## Given exercise
Convert every line of the material below into a JSON list of strings, one string per line, leaving out blank lines.

-- Start of Task input --

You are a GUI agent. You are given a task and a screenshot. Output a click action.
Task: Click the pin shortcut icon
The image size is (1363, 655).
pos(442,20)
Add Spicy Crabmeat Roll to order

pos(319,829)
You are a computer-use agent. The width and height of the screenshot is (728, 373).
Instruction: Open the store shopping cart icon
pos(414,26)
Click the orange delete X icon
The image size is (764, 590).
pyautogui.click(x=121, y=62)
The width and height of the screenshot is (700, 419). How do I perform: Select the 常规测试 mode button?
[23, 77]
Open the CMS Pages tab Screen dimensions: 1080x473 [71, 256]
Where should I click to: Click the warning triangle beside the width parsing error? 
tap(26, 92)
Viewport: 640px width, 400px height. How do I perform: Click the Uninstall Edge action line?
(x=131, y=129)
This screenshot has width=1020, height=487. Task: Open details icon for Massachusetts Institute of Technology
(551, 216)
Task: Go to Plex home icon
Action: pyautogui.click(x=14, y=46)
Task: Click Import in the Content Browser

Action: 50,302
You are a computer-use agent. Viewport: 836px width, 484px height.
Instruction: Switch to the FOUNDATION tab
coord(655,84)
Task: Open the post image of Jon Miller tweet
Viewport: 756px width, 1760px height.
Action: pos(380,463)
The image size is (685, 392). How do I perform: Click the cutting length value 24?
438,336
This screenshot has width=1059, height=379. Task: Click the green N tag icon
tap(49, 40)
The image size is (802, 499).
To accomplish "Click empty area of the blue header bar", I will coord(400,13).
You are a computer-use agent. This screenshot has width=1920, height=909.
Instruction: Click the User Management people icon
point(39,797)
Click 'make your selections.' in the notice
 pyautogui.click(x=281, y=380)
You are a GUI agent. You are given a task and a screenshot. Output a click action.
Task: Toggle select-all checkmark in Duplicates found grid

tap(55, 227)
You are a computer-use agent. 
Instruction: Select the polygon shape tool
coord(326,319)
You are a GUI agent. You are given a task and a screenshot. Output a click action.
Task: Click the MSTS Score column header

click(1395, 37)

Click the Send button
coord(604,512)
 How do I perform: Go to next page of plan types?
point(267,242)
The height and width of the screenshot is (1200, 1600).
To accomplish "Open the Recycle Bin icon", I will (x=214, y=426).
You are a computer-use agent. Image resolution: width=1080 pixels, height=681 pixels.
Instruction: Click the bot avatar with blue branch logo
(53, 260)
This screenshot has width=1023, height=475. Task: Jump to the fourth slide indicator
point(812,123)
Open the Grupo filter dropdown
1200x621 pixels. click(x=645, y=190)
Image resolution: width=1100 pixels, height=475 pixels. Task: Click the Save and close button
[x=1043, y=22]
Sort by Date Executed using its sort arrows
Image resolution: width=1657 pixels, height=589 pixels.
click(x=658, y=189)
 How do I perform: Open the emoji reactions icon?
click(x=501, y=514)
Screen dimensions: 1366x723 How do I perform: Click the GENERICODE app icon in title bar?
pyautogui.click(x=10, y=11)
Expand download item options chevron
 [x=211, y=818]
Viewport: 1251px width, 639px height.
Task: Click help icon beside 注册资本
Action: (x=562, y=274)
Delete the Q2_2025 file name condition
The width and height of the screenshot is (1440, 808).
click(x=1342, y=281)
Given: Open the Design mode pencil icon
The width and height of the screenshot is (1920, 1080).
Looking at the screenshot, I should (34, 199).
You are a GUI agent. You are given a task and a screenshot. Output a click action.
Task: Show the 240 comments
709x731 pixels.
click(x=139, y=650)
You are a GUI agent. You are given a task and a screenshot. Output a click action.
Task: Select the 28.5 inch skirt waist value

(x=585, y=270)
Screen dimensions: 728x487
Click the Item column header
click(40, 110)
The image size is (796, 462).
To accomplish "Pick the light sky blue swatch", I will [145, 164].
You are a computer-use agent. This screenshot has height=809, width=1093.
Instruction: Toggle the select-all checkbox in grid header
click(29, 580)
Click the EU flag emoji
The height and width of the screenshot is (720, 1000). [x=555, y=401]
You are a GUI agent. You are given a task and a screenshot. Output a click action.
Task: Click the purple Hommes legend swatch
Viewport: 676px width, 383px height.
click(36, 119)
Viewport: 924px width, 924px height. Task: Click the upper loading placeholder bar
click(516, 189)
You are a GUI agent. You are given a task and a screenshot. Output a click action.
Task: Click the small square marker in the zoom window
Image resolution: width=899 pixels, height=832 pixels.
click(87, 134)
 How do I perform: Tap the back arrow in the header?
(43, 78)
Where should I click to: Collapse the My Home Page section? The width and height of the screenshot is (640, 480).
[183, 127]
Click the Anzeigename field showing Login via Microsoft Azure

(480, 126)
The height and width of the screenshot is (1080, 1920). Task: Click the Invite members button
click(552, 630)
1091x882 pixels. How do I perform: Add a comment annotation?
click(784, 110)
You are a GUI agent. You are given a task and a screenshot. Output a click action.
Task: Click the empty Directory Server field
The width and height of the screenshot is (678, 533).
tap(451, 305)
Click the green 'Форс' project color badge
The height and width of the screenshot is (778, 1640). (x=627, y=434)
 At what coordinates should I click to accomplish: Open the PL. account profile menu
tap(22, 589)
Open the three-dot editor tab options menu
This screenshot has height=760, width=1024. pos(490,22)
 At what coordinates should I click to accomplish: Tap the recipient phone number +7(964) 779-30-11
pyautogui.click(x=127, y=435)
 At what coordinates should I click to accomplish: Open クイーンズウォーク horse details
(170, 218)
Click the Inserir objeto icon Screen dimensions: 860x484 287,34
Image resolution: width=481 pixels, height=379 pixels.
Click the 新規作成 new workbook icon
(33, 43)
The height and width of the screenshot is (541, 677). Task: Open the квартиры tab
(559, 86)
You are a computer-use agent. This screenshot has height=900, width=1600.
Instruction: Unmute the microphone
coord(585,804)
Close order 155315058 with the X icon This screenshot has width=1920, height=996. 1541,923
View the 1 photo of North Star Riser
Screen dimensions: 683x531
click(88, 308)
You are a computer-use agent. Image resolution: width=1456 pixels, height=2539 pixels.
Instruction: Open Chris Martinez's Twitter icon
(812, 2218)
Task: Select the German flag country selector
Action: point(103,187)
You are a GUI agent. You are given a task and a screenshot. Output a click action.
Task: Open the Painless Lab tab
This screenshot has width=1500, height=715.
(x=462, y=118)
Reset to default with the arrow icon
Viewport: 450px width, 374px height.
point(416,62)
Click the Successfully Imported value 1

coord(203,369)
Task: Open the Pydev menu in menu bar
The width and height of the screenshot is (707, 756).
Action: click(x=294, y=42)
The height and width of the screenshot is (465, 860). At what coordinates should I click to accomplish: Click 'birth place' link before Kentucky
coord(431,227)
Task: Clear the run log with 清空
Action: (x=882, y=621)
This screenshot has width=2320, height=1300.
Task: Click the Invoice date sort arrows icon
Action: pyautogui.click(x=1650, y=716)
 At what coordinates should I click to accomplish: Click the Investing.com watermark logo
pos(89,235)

-- End of Task input --

## Task answer
[
  "You are a GUI agent. You are given a task and a screenshot. Output a click action.",
  "Task: Click the pin shortcut icon",
  "The image size is (1363, 655).",
  "pos(442,20)",
  "Add Spicy Crabmeat Roll to order",
  "pos(319,829)",
  "You are a computer-use agent. The width and height of the screenshot is (728, 373).",
  "Instruction: Open the store shopping cart icon",
  "pos(414,26)",
  "Click the orange delete X icon",
  "The image size is (764, 590).",
  "pyautogui.click(x=121, y=62)",
  "The width and height of the screenshot is (700, 419). How do I perform: Select the 常规测试 mode button?",
  "[23, 77]",
  "Open the CMS Pages tab Screen dimensions: 1080x473 [71, 256]",
  "Where should I click to: Click the warning triangle beside the width parsing error? ",
  "tap(26, 92)",
  "Viewport: 640px width, 400px height. How do I perform: Click the Uninstall Edge action line?",
  "(x=131, y=129)",
  "This screenshot has width=1020, height=487. Task: Open details icon for Massachusetts Institute of Technology",
  "(551, 216)",
  "Task: Go to Plex home icon",
  "Action: pyautogui.click(x=14, y=46)",
  "Task: Click Import in the Content Browser",
  "Action: 50,302",
  "You are a computer-use agent. Viewport: 836px width, 484px height.",
  "Instruction: Switch to the FOUNDATION tab",
  "coord(655,84)",
  "Task: Open the post image of Jon Miller tweet",
  "Viewport: 756px width, 1760px height.",
  "Action: pos(380,463)",
  "The image size is (685, 392). How do I perform: Click the cutting length value 24?",
  "438,336",
  "This screenshot has width=1059, height=379. Task: Click the green N tag icon",
  "tap(49, 40)",
  "The image size is (802, 499).",
  "To accomplish \"Click empty area of the blue header bar\", I will coord(400,13).",
  "You are a computer-use agent. This screenshot has width=1920, height=909.",
  "Instruction: Click the User Management people icon",
  "point(39,797)",
  "Click 'make your selections.' in the notice",
  " pyautogui.click(x=281, y=380)",
  "You are a GUI agent. You are given a task and a screenshot. Output a click action.",
  "Task: Toggle select-all checkmark in Duplicates found grid",
  "tap(55, 227)",
  "You are a computer-use agent. ",
  "Instruction: Select the polygon shape tool",
  "coord(326,319)",
  "You are a GUI agent. You are given a task and a screenshot. Output a click action.",
  "Task: Click the MSTS Score column header",
  "click(1395, 37)",
  "Click the Send button",
  "coord(604,512)",
  " How do I perform: Go to next page of plan types?",
  "point(267,242)",
  "The height and width of the screenshot is (1200, 1600).",
  "To accomplish \"Open the Recycle Bin icon\", I will (x=214, y=426).",
  "You are a computer-use agent. Image resolution: width=1080 pixels, height=681 pixels.",
  "Instruction: Click the bot avatar with blue branch logo",
  "(53, 260)",
  "This screenshot has width=1023, height=475. Task: Jump to the fourth slide indicator",
  "point(812,123)",
  "Open the Grupo filter dropdown",
  "1200x621 pixels. click(x=645, y=190)",
  "Image resolution: width=1100 pixels, height=475 pixels. Task: Click the Save and close button",
  "[x=1043, y=22]",
  "Sort by Date Executed using its sort arrows",
  "Image resolution: width=1657 pixels, height=589 pixels.",
  "click(x=658, y=189)",
  " How do I perform: Open the emoji reactions icon?",
  "click(x=501, y=514)",
  "Screen dimensions: 1366x723 How do I perform: Click the GENERICODE app icon in title bar?",
  "pyautogui.click(x=10, y=11)",
  "Expand download item options chevron",
  " [x=211, y=818]",
  "Viewport: 1251px width, 639px height.",
  "Task: Click help icon beside 注册资本",
  "Action: (x=562, y=274)",
  "Delete the Q2_2025 file name condition",
  "The width and height of the screenshot is (1440, 808).",
  "click(x=1342, y=281)",
  "Given: Open the Design mode pencil icon",
  "The width and height of the screenshot is (1920, 1080).",
  "Looking at the screenshot, I should (34, 199).",
  "You are a GUI agent. You are given a task and a screenshot. Output a click action.",
  "Task: Show the 240 comments",
  "709x731 pixels.",
  "click(x=139, y=650)",
  "You are a GUI agent. You are given a task and a screenshot. Output a click action.",
  "Task: Select the 28.5 inch skirt waist value",
  "(x=585, y=270)",
  "Screen dimensions: 728x487",
  "Click the Item column header",
  "click(40, 110)",
  "The image size is (796, 462).",
  "To accomplish \"Pick the light sky blue swatch\", I will [145, 164].",
  "You are a computer-use agent. This screenshot has height=809, width=1093.",
  "Instruction: Toggle the select-all checkbox in grid header",
  "click(29, 580)",
  "Click the EU flag emoji",
  "The height and width of the screenshot is (720, 1000). [x=555, y=401]",
  "You are a GUI agent. You are given a task and a screenshot. Output a click action.",
  "Task: Click the purple Hommes legend swatch",
  "Viewport: 676px width, 383px height.",
  "click(36, 119)",
  "Viewport: 924px width, 924px height. Task: Click the upper loading placeholder bar",
  "click(516, 189)",
  "You are a GUI agent. You are given a task and a screenshot. Output a click action.",
  "Task: Click the small square marker in the zoom window",
  "Image resolution: width=899 pixels, height=832 pixels.",
  "click(87, 134)",
  " How do I perform: Tap the back arrow in the header?",
  "(43, 78)",
  "Where should I click to: Collapse the My Home Page section? The width and height of the screenshot is (640, 480).",
  "[183, 127]",
  "Click the Anzeigename field showing Login via Microsoft Azure",
  "(480, 126)",
  "The height and width of the screenshot is (1080, 1920). Task: Click the Invite members button",
  "click(552, 630)",
  "1091x882 pixels. How do I perform: Add a comment annotation?",
  "click(784, 110)",
  "You are a GUI agent. You are given a task and a screenshot. Output a click action.",
  "Task: Click the empty Directory Server field",
  "The width and height of the screenshot is (678, 533).",
  "tap(451, 305)",
  "Click the green 'Форс' project color badge",
  "The height and width of the screenshot is (778, 1640). (x=627, y=434)",
  " At what coordinates should I click to accomplish: Open the PL. account profile menu",
  "tap(22, 589)",
  "Open the three-dot editor tab options menu",
  "This screenshot has height=760, width=1024. pos(490,22)",
  " At what coordinates should I click to accomplish: Tap the recipient phone number +7(964) 779-30-11",
  "pyautogui.click(x=127, y=435)",
  " At what coordinates should I click to accomplish: Open クイーンズウォーク horse details",
  "(170, 218)",
  "Click the Inserir objeto icon Screen dimensions: 860x484 287,34",
  "Image resolution: width=481 pixels, height=379 pixels.",
  "Click the 新規作成 new workbook icon",
  "(33, 43)",
  "The height and width of the screenshot is (541, 677). Task: Open the квартиры tab",
  "(559, 86)",
  "You are a computer-use agent. This screenshot has height=900, width=1600.",
  "Instruction: Unmute the microphone",
  "coord(585,804)",
  "Close order 155315058 with the X icon This screenshot has width=1920, height=996. 1541,923",
  "View the 1 photo of North Star Riser",
  "Screen dimensions: 683x531",
  "click(88, 308)",
  "You are a computer-use agent. Image resolution: width=1456 pixels, height=2539 pixels.",
  "Instruction: Open Chris Martinez's Twitter icon",
  "(812, 2218)",
  "Task: Select the German flag country selector",
  "Action: point(103,187)",
  "You are a GUI agent. You are given a task and a screenshot. Output a click action.",
  "Task: Open the Painless Lab tab",
  "This screenshot has width=1500, height=715.",
  "(x=462, y=118)",
  "Reset to default with the arrow icon",
  "Viewport: 450px width, 374px height.",
  "point(416,62)",
  "Click the Successfully Imported value 1",
  "coord(203,369)",
  "Task: Open the Pydev menu in menu bar",
  "The width and height of the screenshot is (707, 756).",
  "Action: click(x=294, y=42)",
  "The height and width of the screenshot is (465, 860). At what coordinates should I click to accomplish: Click 'birth place' link before Kentucky",
  "coord(431,227)",
  "Task: Clear the run log with 清空",
  "Action: (x=882, y=621)",
  "This screenshot has width=2320, height=1300.",
  "Task: Click the Invoice date sort arrows icon",
  "Action: pyautogui.click(x=1650, y=716)",
  " At what coordinates should I click to accomplish: Click the Investing.com watermark logo",
  "pos(89,235)"
]